Conflict also plays a key role in marriage. A study was conducted using questionnaires completed by married individuals to examine how relational power affects the decision to express or withhold complaints. The findings showed that spouses who perceived themselves as having more power were more likely to voice concerns, while partners were more likely to withhold information when their spouse displayed aggressive behavior. Together, these studies demonstrate that the way couples manage conflict can have a significant impact on relationship satisfaction and stability.

== Application ==
Conflict management styles are applied in many areas of everyday life, including interpersonal or romantic relationships, workplaces, and within culture and community interactions. Individuals regularly encounter disagreements involving differing goals, values, opinions, or expectations, conflict management can influence the outcome of these interactions.

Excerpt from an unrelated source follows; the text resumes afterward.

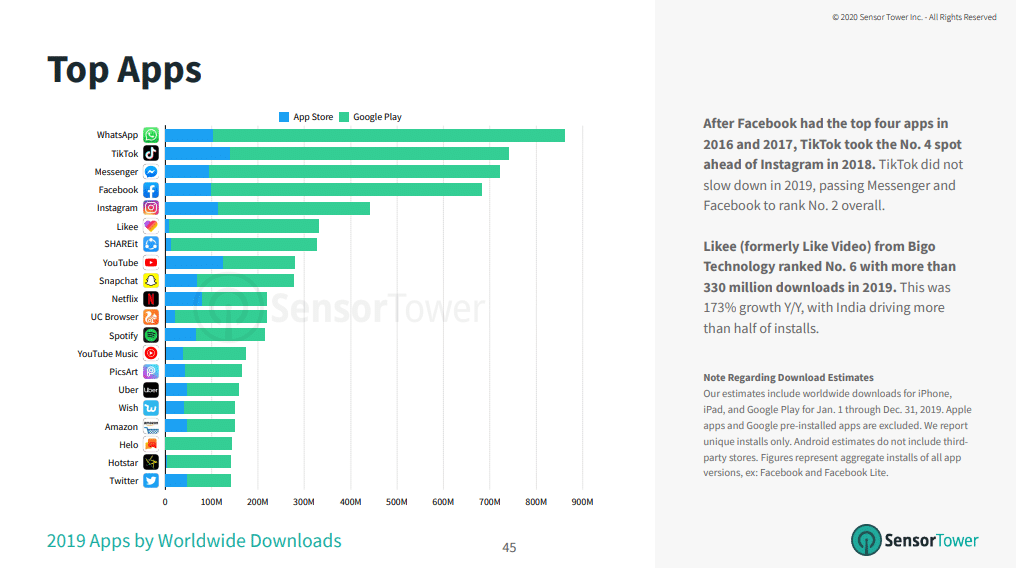Click the WhatsApp Google Play bar segment

[388, 135]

For example, collaboration may be used to develop mutually beneficial solutions, while compromise can help parties reach agreements when resources or time are limited. Avoidance, accommodation, and competition may also be appropriate in specific situations depending on the importance of the issue, the relationship between the parties, and the desired outcome. Effective use of conflict management styles are associated with improved communication, stronger relationships, enhanced problem-solving, and reduced interpersonal tension, making conflict management an important skill in daily life.